Michael O'Connell rió en voz alta.
Podía mirar a Ashley desde lejos y absorber el calor de su cuerpo, como si ella lo llenara de energía. Incapaz de quedarse sentado más tiempo, abrió la puerta.
A poca distancia, Ashley se dio la vuelta en ese mismo momento y sin verlo, sumida en su propia desesperación, entró en la casa.

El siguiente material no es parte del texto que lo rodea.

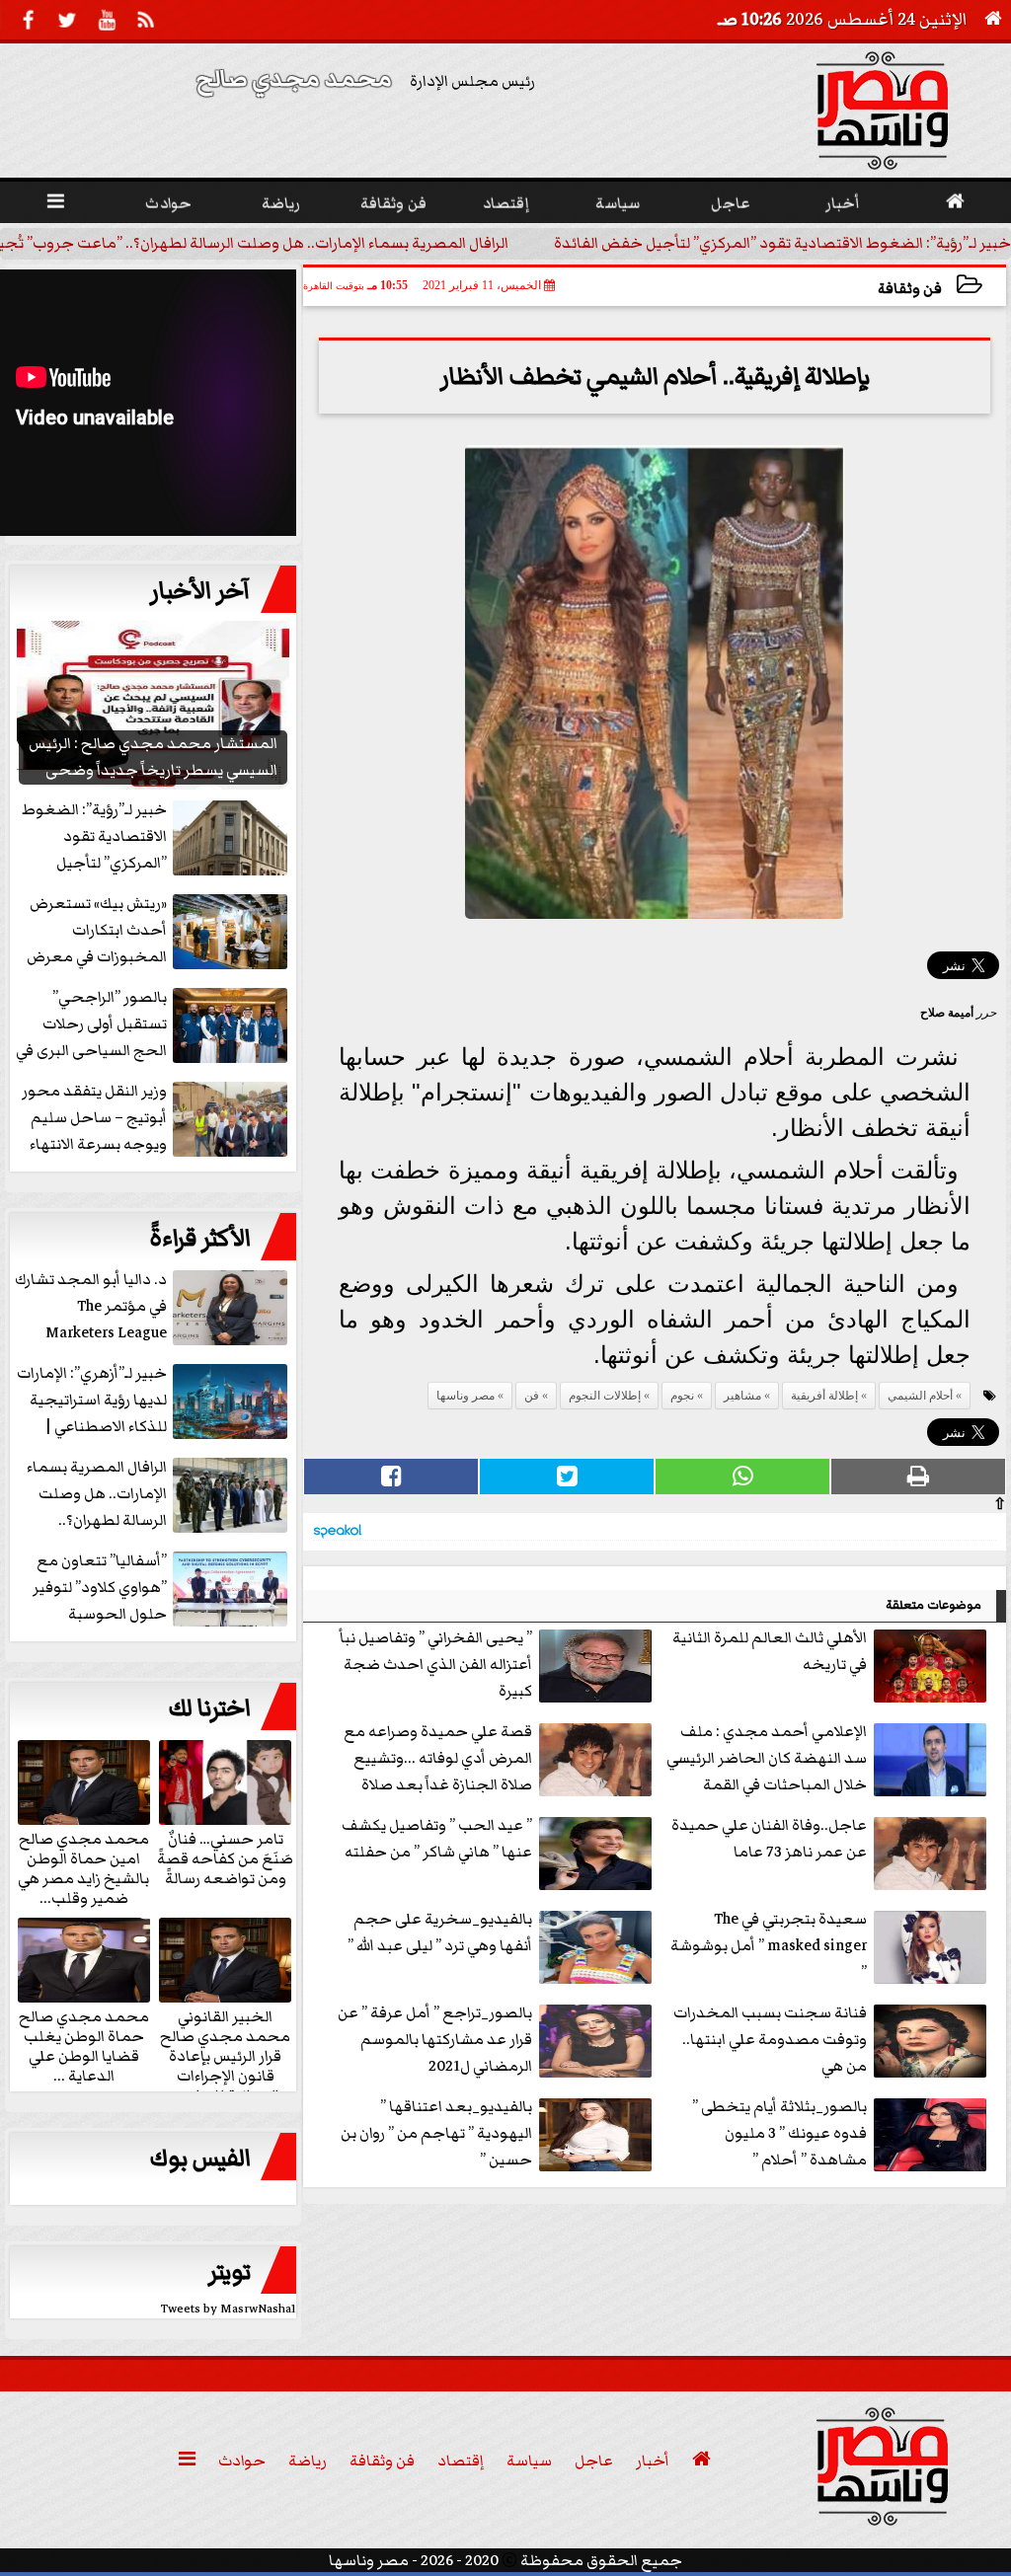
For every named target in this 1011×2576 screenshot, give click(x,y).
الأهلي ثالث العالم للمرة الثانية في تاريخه (769, 1651)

O'Connell se incorporó junto al coche y contempló el porche vacío. En su imaginación, todavía podía verla.
«Llévatela», se dijo, y le pareció sencillo. Sonrió. Era sólo cuestión de tenerla a solas. No a solas exactamente, pensó, sino sola en su mundo, no en el de ella. «Soy invisible», pensó mientras volvía a meterse en el coche y lo ponía en marcha.
En eso se equivocaba. Desde la ventana del dormitorio de arriba, Sally estaba observando. Se sujetó al marco de la ventana, los nudillos blancos. Era la primera vez que veía en persona a Michael O'Connell. Cuando lo divisó al volante de aquel coche, trató de decirse que no era él, pero, al mismo tiempo, supo que sí lo era. No podía ser otro. Estaba tan cerca como siempre, justo más allá de su alcance, siguiendo cada paso de Ashley. Incluso cuando ella no podía verlo, estaba allí. Sally se sintió mareada, enfurecida y casi abrumada por la ansiedad. «El amor es odio -pensó-. El amor es malo. El amor es un error.»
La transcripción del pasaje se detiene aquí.